September 25, 1756, Lowndes gave notice in the Public Advertiser:
Lownds's Circulating Library, is removed from Exeter-Exchange into Fleet-Street, near Salisbury-court, where Ten thousand English, French, and Italian Books, in
History, Novels, Plays, Antiquities, Remances, Poetry, Voyages, Physic, Husbandry, Travels, Surgery, Trade, Lives, Anatomy, Gardenirg, Memoirs, Arts, Coins, Philosophy, Sciences, Minerals. Are lent to read at 3 s. a Quarter, or 10 s. 6 d. a Year. Books in all Languages bought and sold.
A Dictionary of the Printers and Booksellers who were at work in England, Scotland and Ireland from 1726 to 1775, by Henry Plomer et al. (1932)
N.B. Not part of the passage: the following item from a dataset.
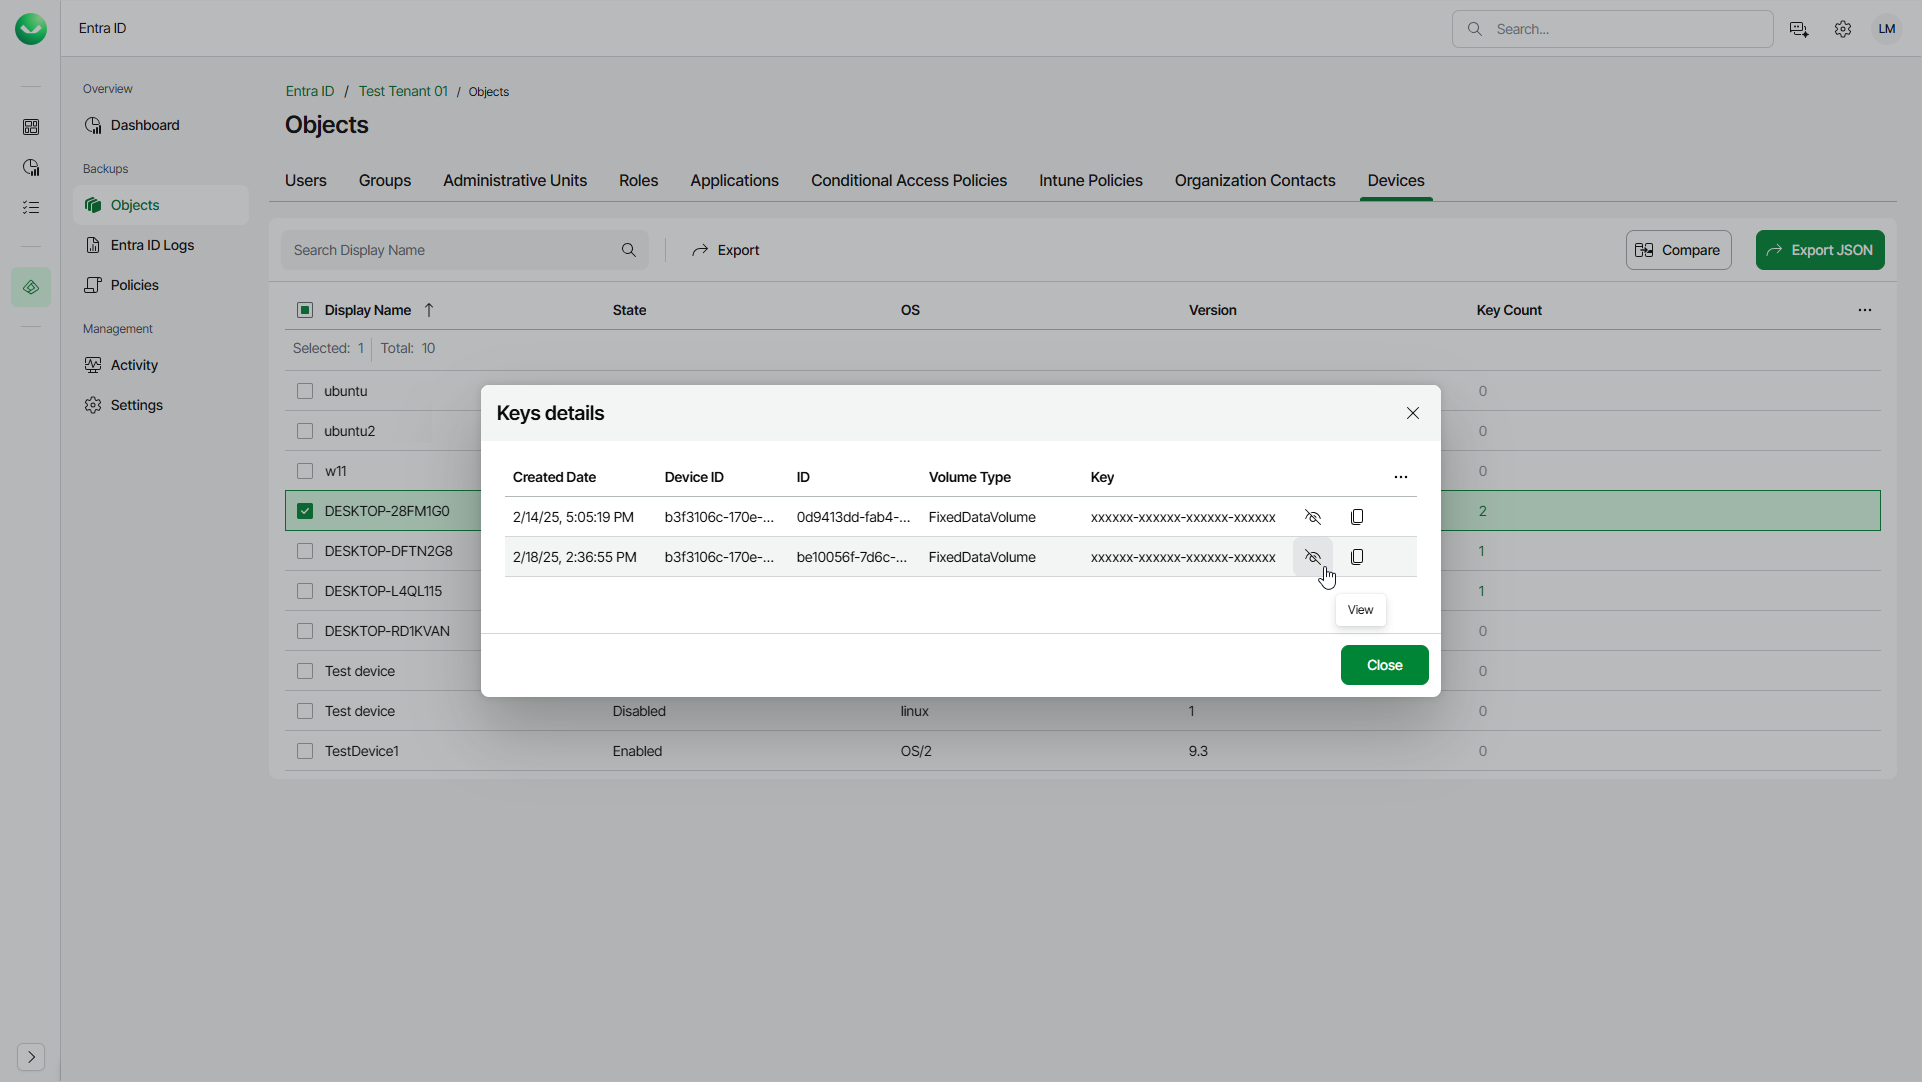Image resolution: width=1922 pixels, height=1082 pixels.
Task: Reveal key for the 2/18/25 entry
Action: click(1313, 557)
LOWNDES (THOMAS), bookseller and publisher in Fleet Street, 1756–84. Born 1719. Began business in Fleet Street in 1756. A publisher of plays. Died November 7th, 1784, and was buried in St. Bride's. [Timperley, 1842, p. 752.] A native of Cheshire. He had an extensive circulating library in Fleet Street. He was a strong minded, uneducated man, rough in his manners, but of sterling integrity; and is supposed to have been delineated by Miss Burney in her novel Cecilia under the name of Briggs. [Nichols, III. 646.]